Nous avons noué beaucoup de contacts et nous leur avons présenté nos produits. Nous leur avons expliqué l’avantage de faire plus d’assemblage que de montage grâce à nos produits, et cela à moindre prix et pour une meilleure qualité. Il y a eu plusieurs manifestations d’intérêt pour l’acier plat de Tosyali Algérie qui sera produit dans deux ans. Dans les années à venir, les réfrigérateurs, les cuisinières, les téléviseurs seront produits avec le minerai de fer de Gara Djebilet transformé dans le complexe d’acier plats à Oran.
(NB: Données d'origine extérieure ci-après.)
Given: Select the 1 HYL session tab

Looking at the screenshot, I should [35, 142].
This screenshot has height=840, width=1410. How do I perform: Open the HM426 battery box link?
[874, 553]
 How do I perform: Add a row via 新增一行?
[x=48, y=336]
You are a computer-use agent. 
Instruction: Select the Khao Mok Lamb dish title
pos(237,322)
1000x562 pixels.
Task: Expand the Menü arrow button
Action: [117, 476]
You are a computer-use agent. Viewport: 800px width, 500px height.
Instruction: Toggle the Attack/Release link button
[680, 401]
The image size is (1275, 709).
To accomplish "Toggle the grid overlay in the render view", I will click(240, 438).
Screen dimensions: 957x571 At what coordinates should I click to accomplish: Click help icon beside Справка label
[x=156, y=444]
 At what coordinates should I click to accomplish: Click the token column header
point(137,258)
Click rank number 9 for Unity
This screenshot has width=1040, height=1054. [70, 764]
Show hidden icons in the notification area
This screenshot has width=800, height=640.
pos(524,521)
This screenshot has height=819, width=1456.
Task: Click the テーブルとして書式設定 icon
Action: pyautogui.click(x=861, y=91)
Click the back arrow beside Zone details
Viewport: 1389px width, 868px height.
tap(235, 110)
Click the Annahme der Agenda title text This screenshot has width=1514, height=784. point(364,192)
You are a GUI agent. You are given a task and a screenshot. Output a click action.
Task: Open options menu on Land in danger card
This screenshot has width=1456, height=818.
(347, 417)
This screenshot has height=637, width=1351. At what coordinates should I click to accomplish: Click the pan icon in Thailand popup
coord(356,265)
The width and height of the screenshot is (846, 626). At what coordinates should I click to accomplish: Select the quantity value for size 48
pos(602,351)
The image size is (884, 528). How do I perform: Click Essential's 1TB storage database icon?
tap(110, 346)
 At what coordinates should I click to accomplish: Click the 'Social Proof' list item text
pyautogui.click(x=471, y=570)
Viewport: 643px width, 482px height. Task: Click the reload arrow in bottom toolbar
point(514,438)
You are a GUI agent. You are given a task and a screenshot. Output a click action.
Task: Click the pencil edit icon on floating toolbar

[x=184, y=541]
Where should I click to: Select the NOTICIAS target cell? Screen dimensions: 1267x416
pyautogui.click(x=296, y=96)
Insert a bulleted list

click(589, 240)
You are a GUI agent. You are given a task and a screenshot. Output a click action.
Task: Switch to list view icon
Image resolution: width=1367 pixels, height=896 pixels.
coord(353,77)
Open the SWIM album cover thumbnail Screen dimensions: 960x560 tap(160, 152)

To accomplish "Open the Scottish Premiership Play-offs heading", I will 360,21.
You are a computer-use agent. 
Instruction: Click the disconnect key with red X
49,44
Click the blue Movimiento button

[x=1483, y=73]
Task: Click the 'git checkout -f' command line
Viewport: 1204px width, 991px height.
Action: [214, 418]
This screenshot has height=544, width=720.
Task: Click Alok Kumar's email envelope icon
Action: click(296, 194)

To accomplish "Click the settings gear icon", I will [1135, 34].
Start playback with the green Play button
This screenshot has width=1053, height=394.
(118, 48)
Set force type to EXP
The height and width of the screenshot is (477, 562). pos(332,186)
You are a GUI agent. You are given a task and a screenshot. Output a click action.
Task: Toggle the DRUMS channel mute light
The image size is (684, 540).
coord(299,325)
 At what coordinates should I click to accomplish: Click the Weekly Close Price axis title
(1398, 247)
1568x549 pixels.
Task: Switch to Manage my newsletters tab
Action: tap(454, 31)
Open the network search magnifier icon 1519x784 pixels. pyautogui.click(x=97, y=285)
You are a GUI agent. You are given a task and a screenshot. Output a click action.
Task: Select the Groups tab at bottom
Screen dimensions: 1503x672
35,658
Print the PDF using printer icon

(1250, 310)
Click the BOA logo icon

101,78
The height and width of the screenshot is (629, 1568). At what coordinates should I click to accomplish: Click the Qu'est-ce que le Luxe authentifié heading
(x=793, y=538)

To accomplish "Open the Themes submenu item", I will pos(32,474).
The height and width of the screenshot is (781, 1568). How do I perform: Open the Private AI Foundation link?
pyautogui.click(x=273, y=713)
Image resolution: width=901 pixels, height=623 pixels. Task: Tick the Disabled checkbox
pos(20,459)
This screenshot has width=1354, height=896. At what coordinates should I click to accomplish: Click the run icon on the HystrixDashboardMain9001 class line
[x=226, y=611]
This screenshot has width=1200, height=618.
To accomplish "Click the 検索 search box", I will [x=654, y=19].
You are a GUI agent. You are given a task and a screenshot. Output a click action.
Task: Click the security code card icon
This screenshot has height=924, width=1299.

Quelle est la proportion de salariés algériens dans les effectifs de Tosyali Algérie et la part de managers algériens dans l’effectif des gestionnaires du complexe sidérurgique d’Oran ?
Le personnel du complexe d’Oran est composé à 85% d’Algériens et 15% d’expatriés. On a commencé en 2013, date de fonctionnement des premières usines du complexe d’Oran, avec 60% de personnel algérien et 40% d’expatriés. Dans l’administration, tous les managers sont algériens. Dans la partie technique, des managers algériens ont commencé à prendre le relais. Le personnel algérien maîtrise actuellement les process de production de produits sidérurgiques.
Pour le projet de réalisation du complexe de production d’aciers, nous n’allons plus recruter d’expatriés sauf quelques experts clés. Aujourd’hui, nous employons 3 300 salariés algériens et 700 expatriés, contre respectivement 600 collaborateurs algériens et 400 expatriés en 2013. Le complexe d’Oran emploie actuellement plus de 4 000 salariés.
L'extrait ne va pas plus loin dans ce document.